> At a Glance
> – Students relied on anonymous campus app Sidechat for real-time updates
> – First posts appeared 15 minutes before the university alert
> – Nearly 8,000 posts documented the 36-hour lockdown
> – Why it matters: Shows how social media reshapes emergency response on campuses
Brown University students shared frantic updates, shelter-in-place tips and emotional pleas on Sidechat after shots rang out during finals week, beating the school’s official alert by a quarter-hour and turning the anonymous feed into a lifeline.
The Digital First Response
At 4:06 p.m. on Dec. 13, a user asked why crowds were sprinting from the Barus and Holley building. Four minutes later another post screamed: “EVERYONE TAKE COVER … 2 PEOPLE JUST GOT SHOT.”
By the time Brown’s 4:21 p.m. alert reached 20,000 subscribers, the shooter had already left campus-information officials did not yet possess.
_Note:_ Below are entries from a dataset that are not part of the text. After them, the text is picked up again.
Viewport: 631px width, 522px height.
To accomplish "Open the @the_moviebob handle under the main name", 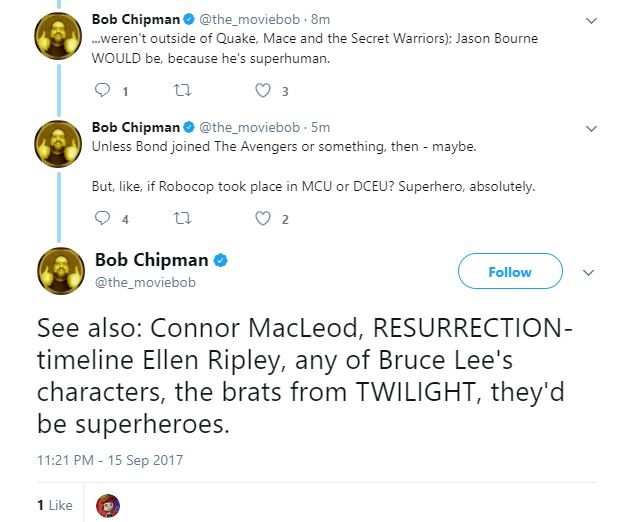I will click(x=145, y=282).
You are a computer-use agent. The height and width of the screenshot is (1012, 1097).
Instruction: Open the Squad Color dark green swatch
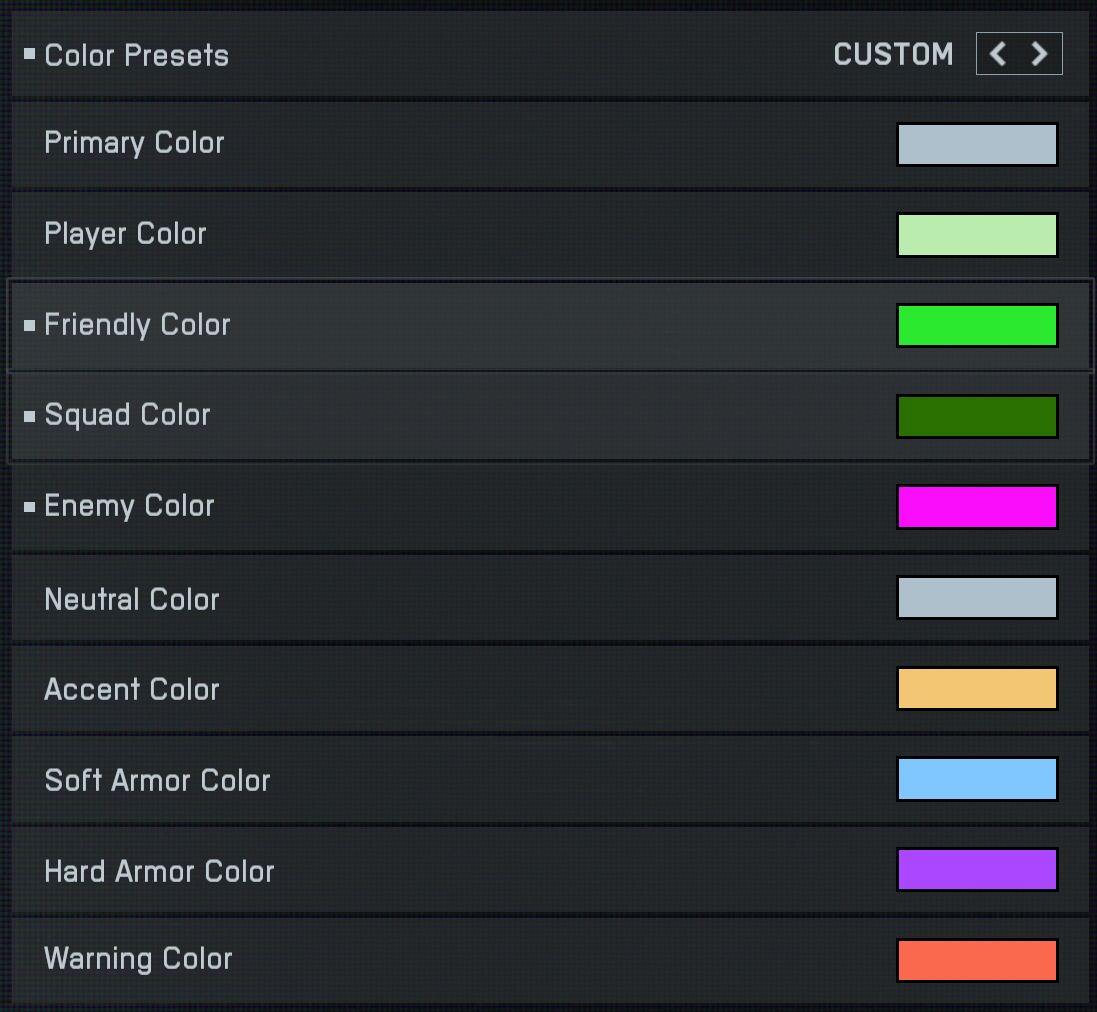click(x=977, y=416)
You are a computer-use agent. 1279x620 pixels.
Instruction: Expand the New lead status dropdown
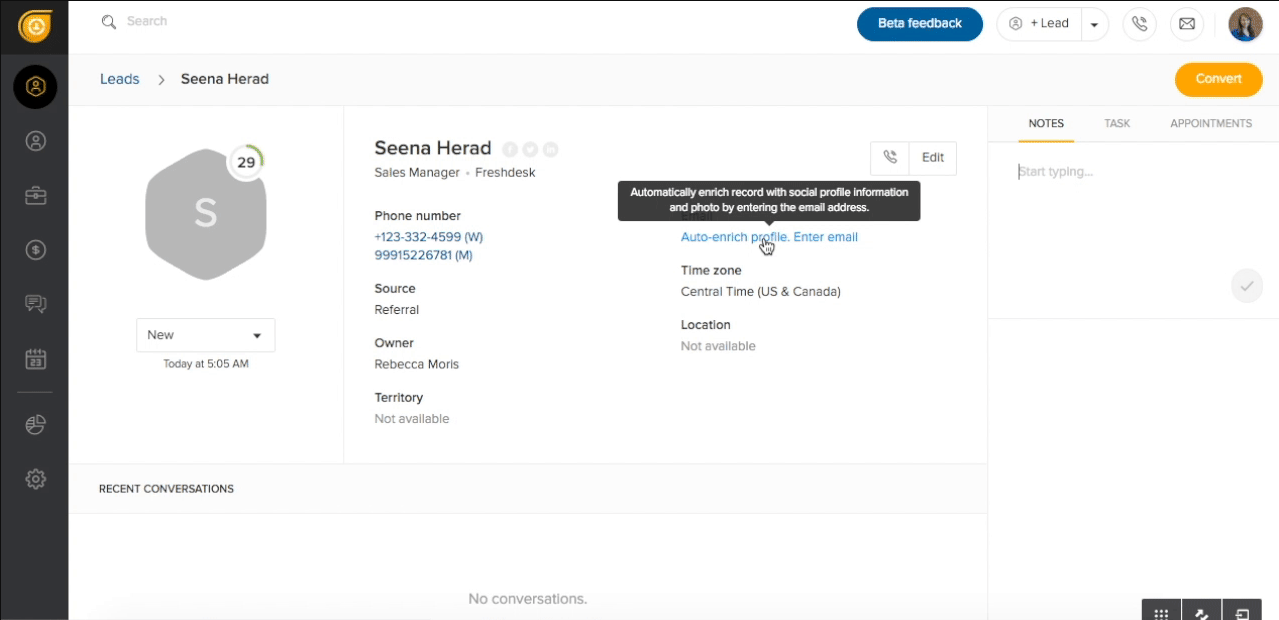[x=205, y=335]
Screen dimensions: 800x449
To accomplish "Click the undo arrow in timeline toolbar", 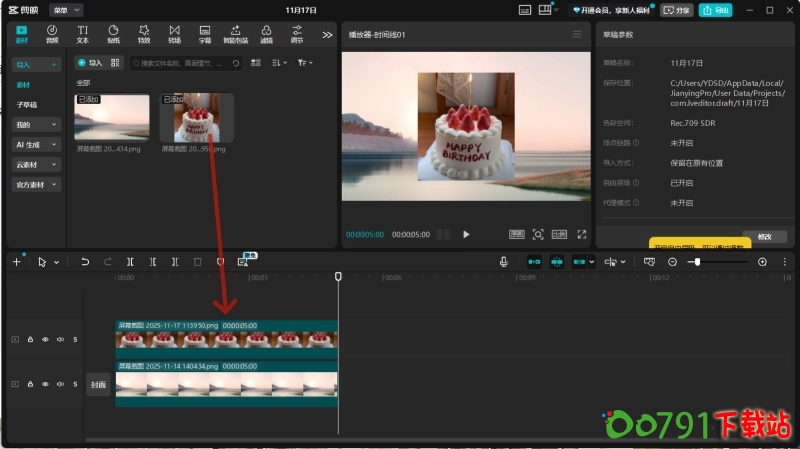I will [x=85, y=262].
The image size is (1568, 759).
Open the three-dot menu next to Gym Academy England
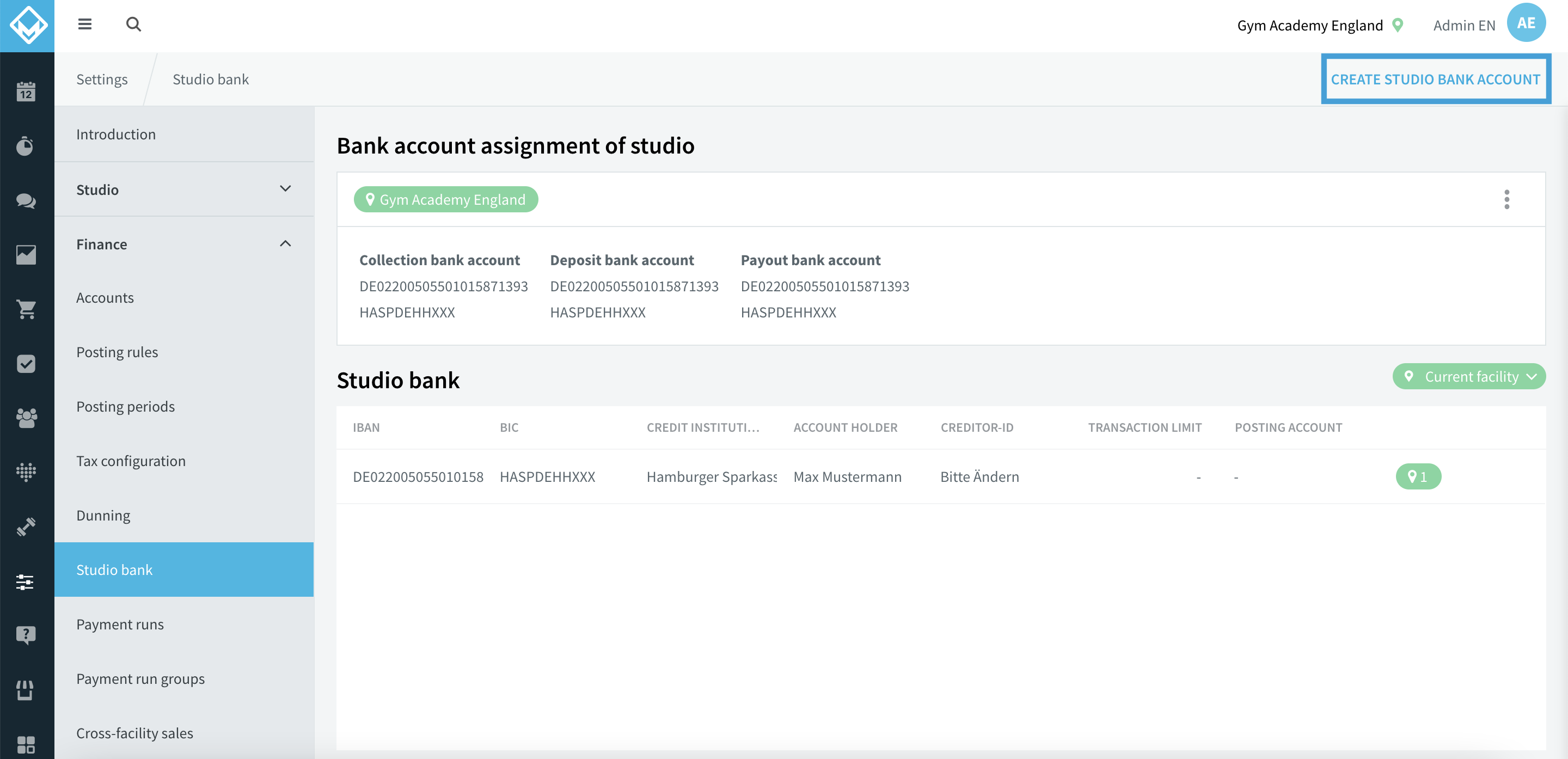click(1507, 199)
- Students hid under tables, barricaded doors with mini fridges and posted from darkened rooms
- One wounded student shared a hospital-bed selfie captioned #finalsweek
- International students described parents overseas unable to sleep
Information Vacuum Fills With Rumors
Posts incorrectly claimed the shooter was caught within 30 minutes; fresh “gunshots” were reported into the next day. A 28-page Google Doc emerged to collect verified updates, while professors-rarely seen on the app-urged caution.

Student quote on verification tension:
> “Frankly I’d rather hear misinformation than people not report stuff they’ve heard.”
Lockdown Toll
Students urinated in trash cans, went 10+ hours without food and drank to cope. One wrote:
> “I feel numb, tired, & about to throw up.”
After sunrise and the first snowfall, blood-donation lines formed and flowers appeared outside Barus and Holley. The campus, students said, felt irrevocably changed.
Student reflection:
> “Snow will always be bloody for me.”
Key Takeaways
- Sidechat posts outpaced official alerts, highlighting gaps in emergency communications
- Anonymous, real-time feeds can both aid and muddy crisis response
- Students prioritized speed over accuracy, then crowdsourced verification
- Emotional fallout extended globally as families tracked updates across time zones
Brown has commissioned two external reviews of its response, while students continue to process a campus that no longer feels safe beneath fresh snow.